The award will specifically support a new University of Illinois Cancer Center program called Young And A Survivor, or YAAS, which will bring together survivors, families, clinicians, support service providers, researchers and local and national patient advocacy organizations to brainstorm and implement new processes for making sure patients have easy access to resources beyond treatment.
The researchers say that access to these resources can help reduce disparities in survival and quality of life due to race, ethnicity and other social factors among breast cancer survivors and survivors of metastatic breast cancer ages 18 to 44.
Although there are some clinical and supportive services available to address the challenges faced by young and metastatic cancer survivors, the U.S. health care system is fragmented, placing an additional burden on survivors and co-survivors, particularly those in underserved communities whose resources may already be limited."
Tamara Hamlish, research scientist, UI Cancer Center and principal investigator
Hamlish said that young cancer survivors can benefit from many types of resources, from employment and financial counseling to sexual health and addiction medication support.
"Barriers to care persist into survivorship," she said. "Removing barriers and creating an environment of health equity requires strong partnerships across the cancer care continuum, and people and organizations willing to work together to strengthen the safety net and increase capacity for comprehensive survivorship care."
The program's partners will include experts in survivorship, primary and palliative care, physical therapy, sexual health and fertility, disability rights and chronic pain management.

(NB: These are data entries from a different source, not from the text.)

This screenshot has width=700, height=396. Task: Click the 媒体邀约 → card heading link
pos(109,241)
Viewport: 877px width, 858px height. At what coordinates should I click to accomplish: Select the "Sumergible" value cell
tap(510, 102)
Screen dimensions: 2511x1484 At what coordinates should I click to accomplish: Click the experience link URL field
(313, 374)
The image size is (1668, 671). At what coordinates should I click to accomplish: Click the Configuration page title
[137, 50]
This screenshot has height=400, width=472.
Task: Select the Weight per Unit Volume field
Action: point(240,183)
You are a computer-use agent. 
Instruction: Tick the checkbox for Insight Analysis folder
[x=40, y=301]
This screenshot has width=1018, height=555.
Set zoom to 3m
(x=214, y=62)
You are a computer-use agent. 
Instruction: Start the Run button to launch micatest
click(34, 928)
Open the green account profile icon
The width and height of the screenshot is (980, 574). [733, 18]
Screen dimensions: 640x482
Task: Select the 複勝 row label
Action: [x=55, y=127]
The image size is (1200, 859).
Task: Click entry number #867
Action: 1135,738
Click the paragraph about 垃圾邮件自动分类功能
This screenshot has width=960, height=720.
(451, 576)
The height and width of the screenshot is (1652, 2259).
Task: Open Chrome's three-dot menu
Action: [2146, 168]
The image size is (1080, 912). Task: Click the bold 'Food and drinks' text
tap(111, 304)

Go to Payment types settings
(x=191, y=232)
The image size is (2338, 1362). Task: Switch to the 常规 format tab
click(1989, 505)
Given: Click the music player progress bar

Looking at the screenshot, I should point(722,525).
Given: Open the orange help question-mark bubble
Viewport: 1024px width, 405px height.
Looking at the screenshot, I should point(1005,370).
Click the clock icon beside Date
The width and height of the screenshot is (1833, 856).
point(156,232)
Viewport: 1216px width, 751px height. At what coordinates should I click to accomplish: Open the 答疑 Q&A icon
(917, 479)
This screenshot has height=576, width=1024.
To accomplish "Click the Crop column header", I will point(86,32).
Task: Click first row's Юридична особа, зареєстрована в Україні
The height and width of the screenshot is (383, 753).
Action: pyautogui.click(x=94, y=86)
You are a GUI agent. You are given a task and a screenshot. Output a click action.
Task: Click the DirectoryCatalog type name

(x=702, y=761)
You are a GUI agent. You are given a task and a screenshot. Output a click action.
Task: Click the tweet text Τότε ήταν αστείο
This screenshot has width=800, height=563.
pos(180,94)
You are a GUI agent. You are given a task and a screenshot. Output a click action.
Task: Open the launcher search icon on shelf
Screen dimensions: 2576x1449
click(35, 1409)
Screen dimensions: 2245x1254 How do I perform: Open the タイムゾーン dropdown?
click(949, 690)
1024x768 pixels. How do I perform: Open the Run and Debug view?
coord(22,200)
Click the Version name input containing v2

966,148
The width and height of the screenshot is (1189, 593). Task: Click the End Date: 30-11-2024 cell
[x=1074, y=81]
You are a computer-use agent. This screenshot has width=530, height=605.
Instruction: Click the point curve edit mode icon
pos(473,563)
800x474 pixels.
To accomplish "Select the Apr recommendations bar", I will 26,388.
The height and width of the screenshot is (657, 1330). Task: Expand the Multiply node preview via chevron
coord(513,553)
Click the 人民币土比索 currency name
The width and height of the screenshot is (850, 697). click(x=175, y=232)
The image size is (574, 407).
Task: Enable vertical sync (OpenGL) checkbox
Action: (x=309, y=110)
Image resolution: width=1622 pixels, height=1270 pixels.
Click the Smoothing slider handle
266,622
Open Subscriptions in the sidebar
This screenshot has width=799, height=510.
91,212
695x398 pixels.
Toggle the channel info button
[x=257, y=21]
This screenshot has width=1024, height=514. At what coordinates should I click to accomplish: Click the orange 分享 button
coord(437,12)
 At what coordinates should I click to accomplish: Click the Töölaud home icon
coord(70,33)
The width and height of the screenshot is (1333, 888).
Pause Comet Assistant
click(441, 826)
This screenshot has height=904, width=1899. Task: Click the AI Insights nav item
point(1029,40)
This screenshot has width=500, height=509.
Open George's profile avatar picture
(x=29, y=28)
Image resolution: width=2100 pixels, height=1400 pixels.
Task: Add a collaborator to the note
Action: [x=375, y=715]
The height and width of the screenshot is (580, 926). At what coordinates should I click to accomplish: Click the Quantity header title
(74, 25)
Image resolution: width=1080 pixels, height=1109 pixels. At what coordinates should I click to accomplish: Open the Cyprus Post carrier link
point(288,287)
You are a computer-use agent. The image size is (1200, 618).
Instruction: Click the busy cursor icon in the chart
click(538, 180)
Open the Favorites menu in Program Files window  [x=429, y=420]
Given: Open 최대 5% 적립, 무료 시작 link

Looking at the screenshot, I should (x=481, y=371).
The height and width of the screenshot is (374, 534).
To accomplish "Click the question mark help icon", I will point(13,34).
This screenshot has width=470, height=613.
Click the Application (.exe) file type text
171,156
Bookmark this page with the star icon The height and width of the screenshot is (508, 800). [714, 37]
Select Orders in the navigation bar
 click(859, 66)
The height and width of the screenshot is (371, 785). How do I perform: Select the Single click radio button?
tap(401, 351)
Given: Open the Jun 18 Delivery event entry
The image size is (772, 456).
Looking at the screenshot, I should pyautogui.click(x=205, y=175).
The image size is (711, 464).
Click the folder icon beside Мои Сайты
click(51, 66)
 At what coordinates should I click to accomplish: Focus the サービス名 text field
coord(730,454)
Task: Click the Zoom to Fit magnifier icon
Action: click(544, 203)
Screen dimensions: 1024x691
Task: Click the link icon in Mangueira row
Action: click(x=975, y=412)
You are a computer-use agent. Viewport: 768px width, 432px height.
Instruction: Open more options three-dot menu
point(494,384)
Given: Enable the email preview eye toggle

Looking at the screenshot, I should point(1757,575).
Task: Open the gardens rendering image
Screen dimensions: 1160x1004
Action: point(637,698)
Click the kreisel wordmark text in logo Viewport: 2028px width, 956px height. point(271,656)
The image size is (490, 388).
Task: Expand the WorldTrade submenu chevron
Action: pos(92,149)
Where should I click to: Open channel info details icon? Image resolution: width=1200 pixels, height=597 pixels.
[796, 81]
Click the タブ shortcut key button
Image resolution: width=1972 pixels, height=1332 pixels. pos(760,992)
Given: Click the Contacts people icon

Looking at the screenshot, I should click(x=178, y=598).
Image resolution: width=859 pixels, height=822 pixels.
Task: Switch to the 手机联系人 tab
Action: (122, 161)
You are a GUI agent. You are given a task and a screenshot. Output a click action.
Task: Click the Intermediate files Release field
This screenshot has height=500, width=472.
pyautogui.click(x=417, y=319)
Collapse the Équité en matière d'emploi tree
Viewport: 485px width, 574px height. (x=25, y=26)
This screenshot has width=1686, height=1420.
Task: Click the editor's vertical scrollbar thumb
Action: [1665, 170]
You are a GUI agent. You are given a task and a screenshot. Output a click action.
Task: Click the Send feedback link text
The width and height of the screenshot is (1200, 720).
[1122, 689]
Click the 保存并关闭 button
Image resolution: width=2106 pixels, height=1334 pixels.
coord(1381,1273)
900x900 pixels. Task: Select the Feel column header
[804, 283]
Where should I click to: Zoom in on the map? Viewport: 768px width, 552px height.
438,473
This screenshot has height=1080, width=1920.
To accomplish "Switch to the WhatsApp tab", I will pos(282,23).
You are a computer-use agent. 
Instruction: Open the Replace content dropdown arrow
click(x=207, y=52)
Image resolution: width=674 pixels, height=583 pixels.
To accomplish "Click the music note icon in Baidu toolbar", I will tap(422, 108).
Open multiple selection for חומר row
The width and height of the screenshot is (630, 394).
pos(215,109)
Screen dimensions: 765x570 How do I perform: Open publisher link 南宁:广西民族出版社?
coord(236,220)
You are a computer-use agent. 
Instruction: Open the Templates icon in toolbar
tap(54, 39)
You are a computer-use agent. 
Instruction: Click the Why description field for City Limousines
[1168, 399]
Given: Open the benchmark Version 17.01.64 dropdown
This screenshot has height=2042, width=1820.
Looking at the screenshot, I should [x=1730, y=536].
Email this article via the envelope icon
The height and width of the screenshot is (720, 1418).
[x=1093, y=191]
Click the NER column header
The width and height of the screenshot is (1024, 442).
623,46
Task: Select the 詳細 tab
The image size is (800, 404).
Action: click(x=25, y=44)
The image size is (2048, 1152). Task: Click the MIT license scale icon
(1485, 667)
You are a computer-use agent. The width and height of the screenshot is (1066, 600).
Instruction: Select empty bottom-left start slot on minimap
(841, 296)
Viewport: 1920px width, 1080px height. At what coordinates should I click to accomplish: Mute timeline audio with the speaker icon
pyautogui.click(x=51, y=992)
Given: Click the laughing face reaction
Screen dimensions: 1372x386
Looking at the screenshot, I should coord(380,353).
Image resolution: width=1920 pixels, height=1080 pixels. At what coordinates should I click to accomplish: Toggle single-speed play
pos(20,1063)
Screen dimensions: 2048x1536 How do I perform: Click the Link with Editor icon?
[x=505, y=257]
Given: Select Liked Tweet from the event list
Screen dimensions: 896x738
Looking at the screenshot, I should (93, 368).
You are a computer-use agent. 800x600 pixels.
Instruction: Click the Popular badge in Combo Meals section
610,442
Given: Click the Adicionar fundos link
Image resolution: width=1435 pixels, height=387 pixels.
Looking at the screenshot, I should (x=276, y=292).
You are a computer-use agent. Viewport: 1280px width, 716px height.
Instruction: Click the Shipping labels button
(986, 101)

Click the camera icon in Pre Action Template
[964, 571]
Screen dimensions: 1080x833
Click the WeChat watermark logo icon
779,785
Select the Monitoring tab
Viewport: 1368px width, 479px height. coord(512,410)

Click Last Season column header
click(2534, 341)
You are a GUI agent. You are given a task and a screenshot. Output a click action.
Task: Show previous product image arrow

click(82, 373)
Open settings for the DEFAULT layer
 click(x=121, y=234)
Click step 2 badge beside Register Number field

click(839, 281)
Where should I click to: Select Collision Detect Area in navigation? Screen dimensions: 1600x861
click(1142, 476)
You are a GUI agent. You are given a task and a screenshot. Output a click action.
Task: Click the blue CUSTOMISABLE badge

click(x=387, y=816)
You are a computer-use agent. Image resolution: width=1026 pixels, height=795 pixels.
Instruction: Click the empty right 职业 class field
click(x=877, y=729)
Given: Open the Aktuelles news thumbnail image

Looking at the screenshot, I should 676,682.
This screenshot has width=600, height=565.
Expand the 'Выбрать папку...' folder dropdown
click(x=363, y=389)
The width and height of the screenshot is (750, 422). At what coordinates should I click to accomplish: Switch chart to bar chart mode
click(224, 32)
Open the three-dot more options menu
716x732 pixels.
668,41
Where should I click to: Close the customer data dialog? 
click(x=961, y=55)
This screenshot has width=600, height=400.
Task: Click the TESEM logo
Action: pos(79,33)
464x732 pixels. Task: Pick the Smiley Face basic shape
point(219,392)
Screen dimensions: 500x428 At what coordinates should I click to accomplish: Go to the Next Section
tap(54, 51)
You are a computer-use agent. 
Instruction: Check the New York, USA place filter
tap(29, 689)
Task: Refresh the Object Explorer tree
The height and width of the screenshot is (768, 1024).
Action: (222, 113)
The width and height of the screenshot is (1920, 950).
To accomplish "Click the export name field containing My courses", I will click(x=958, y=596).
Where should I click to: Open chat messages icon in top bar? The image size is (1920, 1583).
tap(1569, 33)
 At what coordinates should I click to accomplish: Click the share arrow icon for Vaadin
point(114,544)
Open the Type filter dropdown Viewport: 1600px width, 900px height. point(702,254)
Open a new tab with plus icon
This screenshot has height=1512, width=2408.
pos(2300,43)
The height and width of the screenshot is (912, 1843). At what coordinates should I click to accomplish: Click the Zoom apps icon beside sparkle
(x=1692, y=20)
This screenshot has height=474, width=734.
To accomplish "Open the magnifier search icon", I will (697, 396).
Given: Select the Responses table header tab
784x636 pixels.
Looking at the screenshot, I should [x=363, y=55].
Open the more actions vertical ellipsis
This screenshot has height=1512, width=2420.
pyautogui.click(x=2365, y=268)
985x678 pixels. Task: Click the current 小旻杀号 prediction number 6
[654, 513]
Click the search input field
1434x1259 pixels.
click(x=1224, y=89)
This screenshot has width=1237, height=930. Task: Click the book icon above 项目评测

Community-based organizations that deliver support services and education for cancer survivors also will be involved.
"Each of the partners already delivers critical support to our target population," Hamlish said. "They understand that coordination and collaboration will expand their reach and their impact.
The program also will include an advisory board composed of young and metastatic cancer survivors from diverse backgrounds, experiences and perspectives who share a common commitment to ensuring that other young survivors do not have to struggle to locate -- or go without -- crucial resources and support services.
"We want each woman to have, from the start, all the resources she may need, so she doesn't have to spend countless hours trying to do it all by herself," Hamlish said.